In a letter sent May 13, South Dakota Representative Dusty Johnson urged the U.S. Secretary of Agriculture Sonny Perdue and U.S. Trade Representative Robert Lighthizer to find a meaningful solution to allow accurate labeling of U.S. beef.

South Dakota Farmers Union applauded Representative Johnson for his work for truth in labeling.

“Thank you. Your support for accurate labeling, comes at a time when U.S. cattle producers need hope. The situation is dire,” explained Doug Sombke, President of South Dakota Farmers Union, a family farm and ranch organization 19,000 members strong.

The situation Sombke referenced is the on-going loss of profits in the beef industry, exaggerated by the COVID-19 pandemic. On average, cattle producers are losing $247 per head on finished cattle.

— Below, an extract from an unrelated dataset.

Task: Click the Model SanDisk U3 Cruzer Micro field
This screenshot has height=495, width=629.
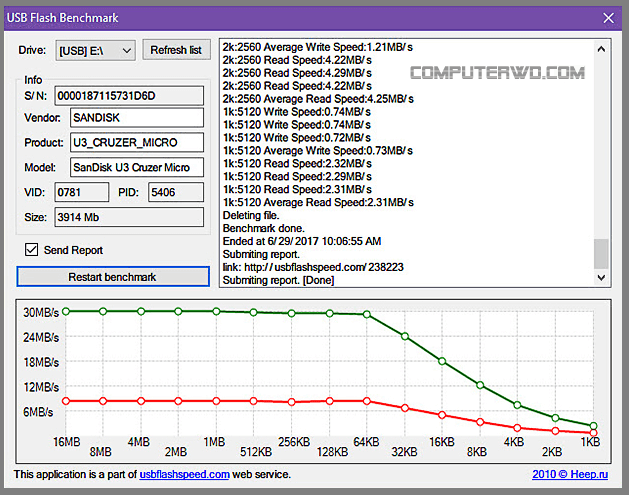Action: tap(135, 167)
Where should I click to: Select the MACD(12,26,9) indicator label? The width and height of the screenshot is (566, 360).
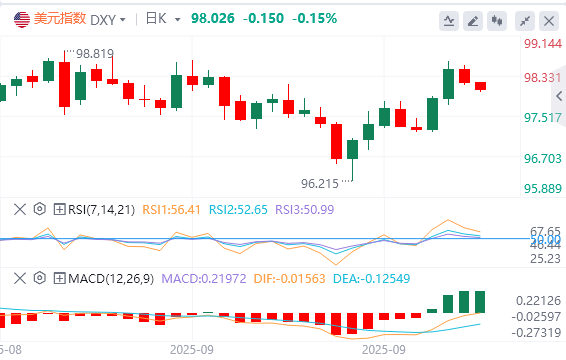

“People have to be able to make a living. Young people are being driven away from farming because they aren’t able to make a living,” Sombke said.

Truthful labeling and beef profits

Since the 2015, repeal of Country-of-Origin-Labeling (COOL), meat packers have taken advantage of the situation, labeling cheaper, foreign meat as Product of the U.S.A.

Before it’s repeal, COOL allowed retailers and their shoppers the choice of whether or not they wanted to purchase U.S. beef. And most often, U.S. cattle producers received more than foreign producers for the high-quality product they raised. Better prices not only paid for quality beef, it helped cover costs associated with U.S. cattle producers’ mandatory compliance with strict regulations that ensure animals are humanely raised, resources are protected and meat is safe.

Without labeling standards, the beef markets dropped by more than 60 percent. Without proper labeling, shoppers no longer knew the difference and meat packers could blend premium U.S. ground beef with low-quality, unregulated foreign-raised ground beef.

Then, COVID-19 exposed price gouging. As cattle markets plummeted, the packers began charging grocery stores record prices – in some cases, 55 percent more than what they paid cattle producers. Consumers’ took notice.

In his May 13 letter, Representative Johnson stated, “As the COVID-19 pandemic unfolds, it has enlightened many consumers as to the importance of domestic food security. Beef products processed and packaged outside of the United States would not be eligible for a new label. We encourage USDA to expedite that rulemaking and fix this loophole. Products repackaged in the US should not be awarded the same seal as the products our ranchers and feeders produce.”

For decades, South Dakota Farmers Union testified before the USDA and lobbied for labeling oversight.

“This has been one of the issues we have worked tirelessly on because without labeling, even though we have a superior product, our producers cannot compete,” said Sombke.